Texto do exercício.
- - -
Tudo depende principalmente da dinâmica familiar e de como o retorno foi encarado. “Se vocês sempre tiveram uma relação em que o diálogo prevalece, na qual existe maturidade para discutir problemas, a adaptação é menos complicada”, diz Oliveira. Em famílias com muitas brigas, a situação fica mais difícil — especialmente quando o contexto de pandemia deixa os ânimos acirrados. Pode haver conflitos em relação à forma como a família lida com as medidas de prevenção (sair ou não de casa? Quantas vezes por dia ou semana? Está permitido visitar amigos?) e até discórdias sobre questões políticas que têm se tornado frequentes no dia a dia dos brasileiros.
- - -
Material fornecido.

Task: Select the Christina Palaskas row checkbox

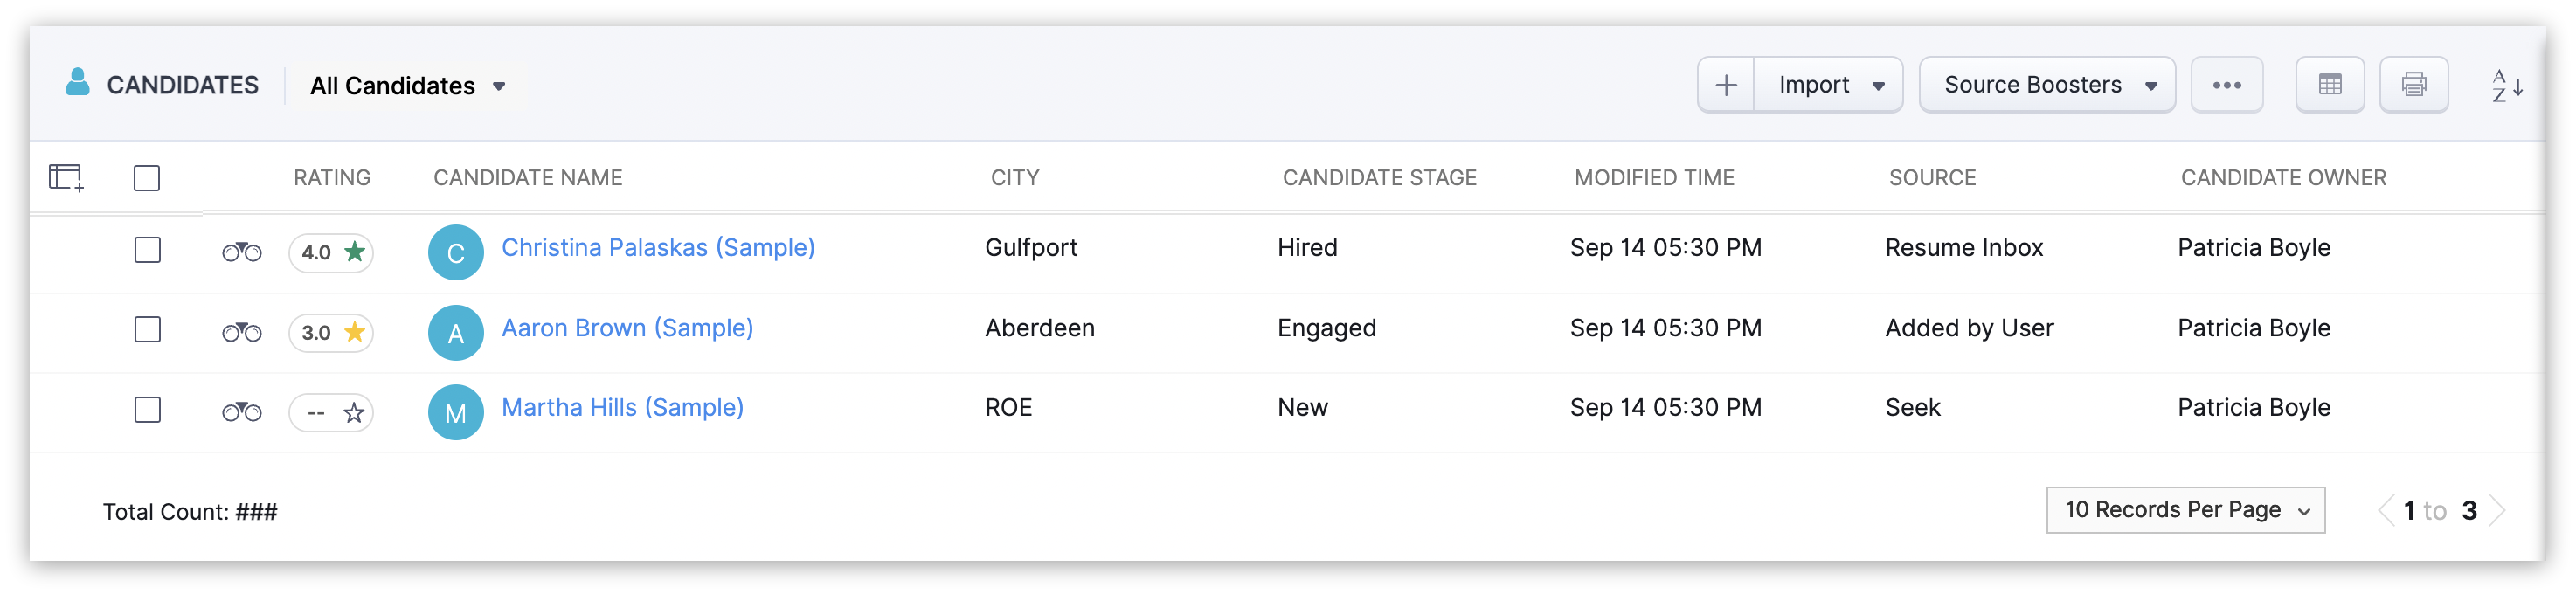Action: pyautogui.click(x=147, y=250)
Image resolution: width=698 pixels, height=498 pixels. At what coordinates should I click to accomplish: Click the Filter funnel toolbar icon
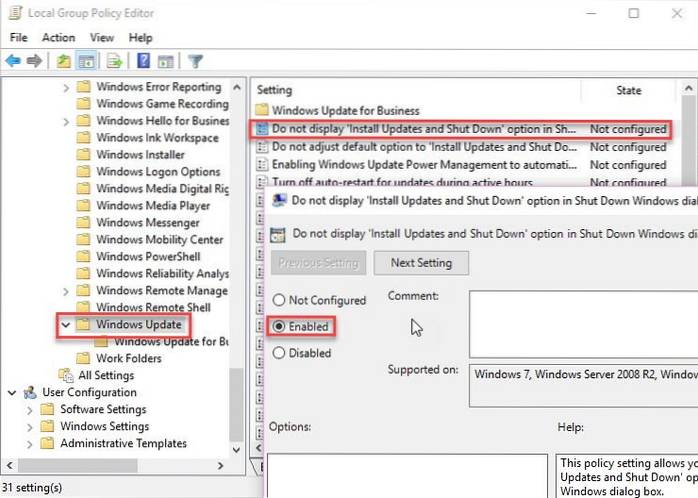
- - -
Lista de atividades.
[1] Indique se cada afirmação abaixo concorda com o texto do exercício, respondendo sim ou não e citando as palavras do texto que decidem a resposta.
(a) Segundo Oliveira, a adaptação é menos complicada quando a relação é marcada pelo diálogo.
(b) O texto afirma que a situação fica mais fácil em famílias com muitas brigas.
(c) Questões políticas aparecem como possível motivo de discórdia.
[2] Responda às perguntas abaixo com base no texto do exercício.
(a) De que tudo depende principalmente?
(b) Que contexto pode deixar os ânimos acirrados?
(c) Além das questões políticas, sobre o que podem surgir conflitos na família?
[3] Resuma o texto do exercício em duas frases.

Respostas esperadas.
[1]
(a) Sim: "Se vocês sempre tiveram uma relação em que o diálogo prevalece, na qual existe maturidade para discutir problemas, a adaptação é menos complicada".
(b) Não: "Em famílias com muitas brigas, a situação fica mais difícil".
(c) Sim: "até discórdias sobre questões políticas que têm se tornado frequentes no dia a dia dos brasileiros".

[2]
(a) Da dinâmica familiar e de como o retorno foi encarado.
(b) O contexto de pandemia.
(c) Sobre a forma como a família lida com as medidas de prevenção.

[3] Tudo depende principalmente da dinâmica familiar e de como o retorno foi encarado. A adaptação é menos complicada onde prevalece o diálogo e mais difícil em famílias com muitas brigas, sobretudo no contexto de pandemia, quando podem surgir conflitos sobre as medidas de prevenção e até sobre questões políticas.